Canadian researchers have found that treating sleep apnea before surgery reduces the chance of developing serious cardiovascular complications such as cardiac arrest or shock.
According to the study “A Matched Cohort Study of Postoperative Outcomes in Obstructive Sleep Apnea: Could Preoperative Diagnosis and Treatment Prevent Complications?” published in Anesthesiology, the study compared postoperative outcomes in 4,211 patients with OSA, who were diagnosed by sleep study either before or after surgery, with a matched control group of patients who did not have the condition. Those who were diagnosed with OSA prior to surgery were prescribed treatment with CPAP therapy.
“OSA is a common disorder that affects millions and is associated with an increased risk of surgical complications, but the condition often goes unrecognized,” said Thomas Mutter, MD, lead author, department of anesthesia and perioperative medicine, University of Manitoba, Winnipeg, Canada. “As many as 25 percent of surgical patients may have OSA, but the vast majority of these patients aren’t treated or don’t know they have the disorder.”

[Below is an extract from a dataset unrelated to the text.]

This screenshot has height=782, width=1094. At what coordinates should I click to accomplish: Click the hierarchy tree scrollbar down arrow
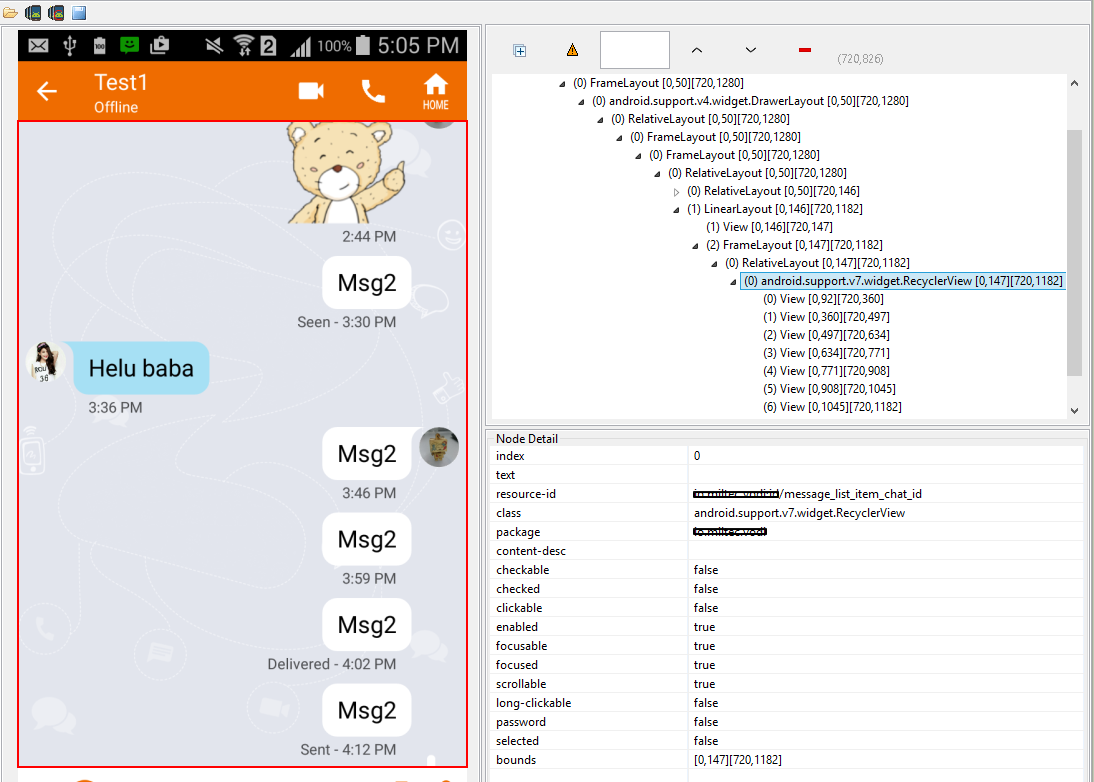[x=1074, y=410]
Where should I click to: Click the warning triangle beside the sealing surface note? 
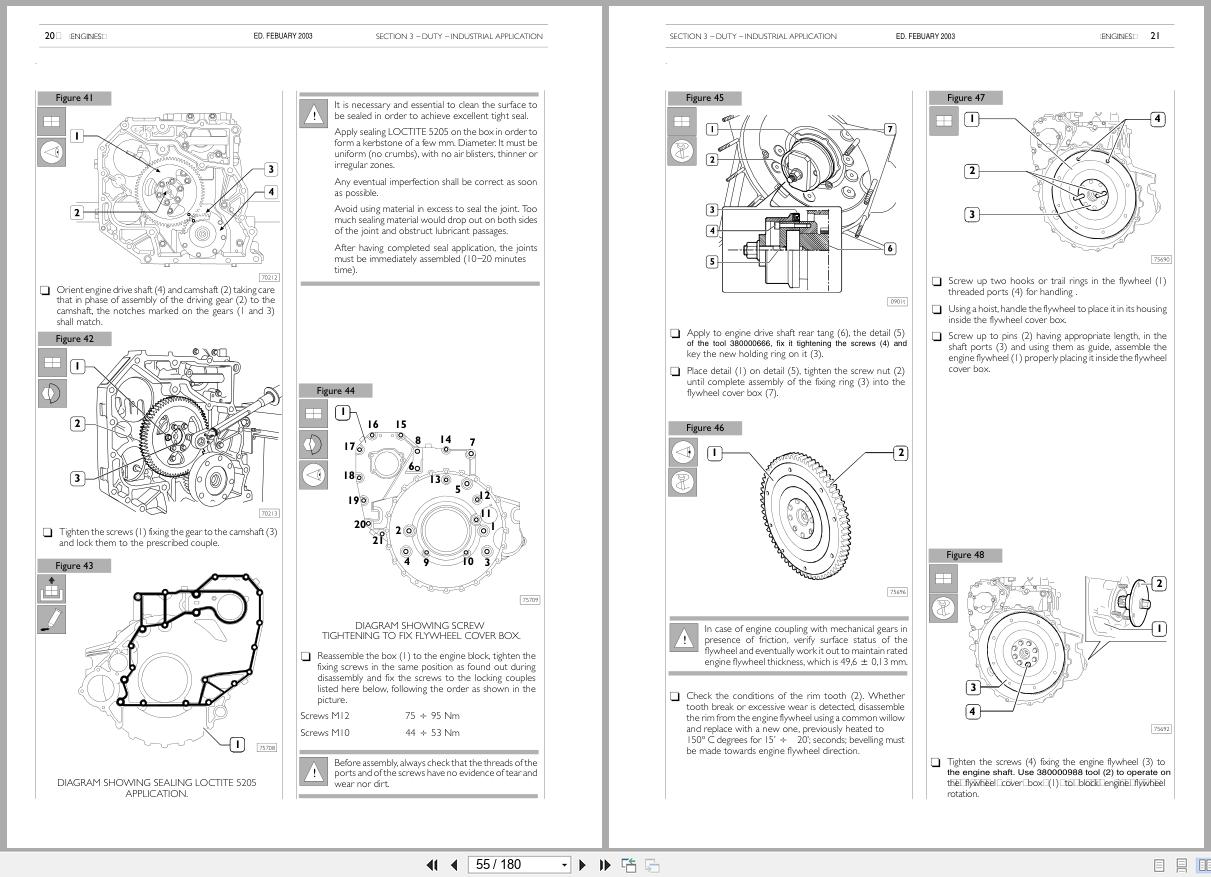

Medical Press reports that although patients with untreated OSA were at an increased risk of developing cardiovascular complications, patients who were diagnosed and treated with CPAP therapy before surgery were less than half as likely to experience cardiovascular complications such as cardiac arrest or shock.
Additionally, researchers found that respiratory complications were twice as likely to occur in patients with OSA, compared to patients without the condition, regardless of when patients were diagnosed or if CPAP therapy was prescribed.